** Opening Listed entries block **
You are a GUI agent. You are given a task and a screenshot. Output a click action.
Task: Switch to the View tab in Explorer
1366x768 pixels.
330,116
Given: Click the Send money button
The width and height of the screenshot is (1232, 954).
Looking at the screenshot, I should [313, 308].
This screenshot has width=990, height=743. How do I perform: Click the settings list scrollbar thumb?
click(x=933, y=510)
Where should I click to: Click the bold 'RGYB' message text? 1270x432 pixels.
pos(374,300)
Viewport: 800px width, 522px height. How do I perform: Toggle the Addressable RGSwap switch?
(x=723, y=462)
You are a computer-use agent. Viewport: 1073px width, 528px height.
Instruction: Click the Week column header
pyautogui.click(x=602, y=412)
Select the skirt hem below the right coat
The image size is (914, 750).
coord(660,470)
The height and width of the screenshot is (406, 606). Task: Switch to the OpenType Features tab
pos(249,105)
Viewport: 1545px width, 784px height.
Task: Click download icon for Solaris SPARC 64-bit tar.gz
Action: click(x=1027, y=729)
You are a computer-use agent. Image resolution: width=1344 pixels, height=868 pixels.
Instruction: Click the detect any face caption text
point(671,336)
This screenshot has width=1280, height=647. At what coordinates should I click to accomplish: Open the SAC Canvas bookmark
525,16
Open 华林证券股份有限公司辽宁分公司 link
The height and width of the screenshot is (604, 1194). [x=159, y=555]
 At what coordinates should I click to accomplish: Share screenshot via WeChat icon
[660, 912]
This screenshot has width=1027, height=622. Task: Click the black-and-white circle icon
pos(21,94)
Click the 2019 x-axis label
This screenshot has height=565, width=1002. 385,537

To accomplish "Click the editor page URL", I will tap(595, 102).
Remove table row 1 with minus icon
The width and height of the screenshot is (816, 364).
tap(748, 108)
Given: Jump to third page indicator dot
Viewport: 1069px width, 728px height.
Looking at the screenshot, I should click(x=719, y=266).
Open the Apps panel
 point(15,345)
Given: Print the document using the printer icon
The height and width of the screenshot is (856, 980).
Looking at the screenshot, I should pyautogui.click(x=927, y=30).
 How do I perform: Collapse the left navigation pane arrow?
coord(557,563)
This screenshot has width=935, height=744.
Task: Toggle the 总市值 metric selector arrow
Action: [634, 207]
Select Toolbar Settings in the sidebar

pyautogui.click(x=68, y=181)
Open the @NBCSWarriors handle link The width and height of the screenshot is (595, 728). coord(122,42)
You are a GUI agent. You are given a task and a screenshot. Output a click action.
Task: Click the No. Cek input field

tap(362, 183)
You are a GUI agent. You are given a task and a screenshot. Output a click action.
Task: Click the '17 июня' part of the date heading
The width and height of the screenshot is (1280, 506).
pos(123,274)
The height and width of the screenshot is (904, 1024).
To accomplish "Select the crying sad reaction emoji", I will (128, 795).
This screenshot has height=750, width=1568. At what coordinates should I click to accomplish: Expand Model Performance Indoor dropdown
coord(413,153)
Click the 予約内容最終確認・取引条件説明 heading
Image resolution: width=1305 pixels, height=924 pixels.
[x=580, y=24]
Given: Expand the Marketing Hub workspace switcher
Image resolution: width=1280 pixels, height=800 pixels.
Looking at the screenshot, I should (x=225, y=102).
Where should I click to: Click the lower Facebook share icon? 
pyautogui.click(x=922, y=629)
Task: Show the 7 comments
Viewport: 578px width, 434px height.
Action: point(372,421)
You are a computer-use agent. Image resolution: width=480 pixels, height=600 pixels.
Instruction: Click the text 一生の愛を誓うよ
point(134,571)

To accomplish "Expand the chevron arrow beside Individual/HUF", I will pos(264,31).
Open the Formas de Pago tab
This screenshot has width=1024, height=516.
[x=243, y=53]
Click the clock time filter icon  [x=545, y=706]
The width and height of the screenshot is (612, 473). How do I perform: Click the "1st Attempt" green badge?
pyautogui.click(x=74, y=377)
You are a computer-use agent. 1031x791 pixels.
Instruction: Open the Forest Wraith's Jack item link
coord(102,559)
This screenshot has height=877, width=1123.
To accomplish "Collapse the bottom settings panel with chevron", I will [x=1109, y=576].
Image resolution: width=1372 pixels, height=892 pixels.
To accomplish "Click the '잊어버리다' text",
** Closing Listed entries block **
_Action item_.
Repeat all the lines above, keeping them exactly as they are.

_Task result_.
You are a GUI agent. You are given a task and a screenshot. Output a click action.
Task: Switch to the View tab in Explorer
1366x768 pixels.
330,116
Given: Click the Send money button
The width and height of the screenshot is (1232, 954).
Looking at the screenshot, I should [313, 308].
This screenshot has width=990, height=743. How do I perform: Click the settings list scrollbar thumb?
click(x=933, y=510)
Where should I click to: Click the bold 'RGYB' message text? 1270x432 pixels.
pos(374,300)
Viewport: 800px width, 522px height. How do I perform: Toggle the Addressable RGSwap switch?
(x=723, y=462)
You are a computer-use agent. Viewport: 1073px width, 528px height.
Instruction: Click the Week column header
pyautogui.click(x=602, y=412)
Select the skirt hem below the right coat
The image size is (914, 750).
coord(660,470)
The height and width of the screenshot is (406, 606). Task: Switch to the OpenType Features tab
pos(249,105)
Viewport: 1545px width, 784px height.
Task: Click download icon for Solaris SPARC 64-bit tar.gz
Action: click(x=1027, y=729)
You are a computer-use agent. Image resolution: width=1344 pixels, height=868 pixels.
Instruction: Click the detect any face caption text
point(671,336)
This screenshot has width=1280, height=647. At what coordinates should I click to accomplish: Open the SAC Canvas bookmark
525,16
Open 华林证券股份有限公司辽宁分公司 link
The height and width of the screenshot is (604, 1194). [x=159, y=555]
 At what coordinates should I click to accomplish: Share screenshot via WeChat icon
[660, 912]
This screenshot has width=1027, height=622. Task: Click the black-and-white circle icon
pos(21,94)
Click the 2019 x-axis label
This screenshot has height=565, width=1002. 385,537

To accomplish "Click the editor page URL", I will tap(595, 102).
Remove table row 1 with minus icon
The width and height of the screenshot is (816, 364).
tap(748, 108)
Given: Jump to third page indicator dot
Viewport: 1069px width, 728px height.
Looking at the screenshot, I should click(x=719, y=266).
Open the Apps panel
 point(15,345)
Given: Print the document using the printer icon
The height and width of the screenshot is (856, 980).
Looking at the screenshot, I should pyautogui.click(x=927, y=30).
 How do I perform: Collapse the left navigation pane arrow?
coord(557,563)
This screenshot has width=935, height=744.
Task: Toggle the 总市值 metric selector arrow
Action: [634, 207]
Select Toolbar Settings in the sidebar

pyautogui.click(x=68, y=181)
Open the @NBCSWarriors handle link The width and height of the screenshot is (595, 728). coord(122,42)
You are a GUI agent. You are given a task and a screenshot. Output a click action.
Task: Click the No. Cek input field

tap(362, 183)
You are a GUI agent. You are given a task and a screenshot. Output a click action.
Task: Click the '17 июня' part of the date heading
The width and height of the screenshot is (1280, 506).
pos(123,274)
The height and width of the screenshot is (904, 1024).
To accomplish "Select the crying sad reaction emoji", I will (128, 795).
This screenshot has height=750, width=1568. At what coordinates should I click to accomplish: Expand Model Performance Indoor dropdown
coord(413,153)
Click the 予約内容最終確認・取引条件説明 heading
Image resolution: width=1305 pixels, height=924 pixels.
[x=580, y=24]
Given: Expand the Marketing Hub workspace switcher
Image resolution: width=1280 pixels, height=800 pixels.
Looking at the screenshot, I should (x=225, y=102).
Where should I click to: Click the lower Facebook share icon? 
pyautogui.click(x=922, y=629)
Task: Show the 7 comments
Viewport: 578px width, 434px height.
Action: point(372,421)
You are a computer-use agent. Image resolution: width=480 pixels, height=600 pixels.
Instruction: Click the text 一生の愛を誓うよ
point(134,571)

To accomplish "Expand the chevron arrow beside Individual/HUF", I will pos(264,31).
Open the Formas de Pago tab
This screenshot has width=1024, height=516.
[x=243, y=53]
Click the clock time filter icon  [x=545, y=706]
The width and height of the screenshot is (612, 473). How do I perform: Click the "1st Attempt" green badge?
pyautogui.click(x=74, y=377)
You are a computer-use agent. 1031x791 pixels.
Instruction: Open the Forest Wraith's Jack item link
coord(102,559)
This screenshot has height=877, width=1123.
To accomplish "Collapse the bottom settings panel with chevron", I will [x=1109, y=576].
Image resolution: width=1372 pixels, height=892 pixels.
To accomplish "Click the '잊어버리다' text",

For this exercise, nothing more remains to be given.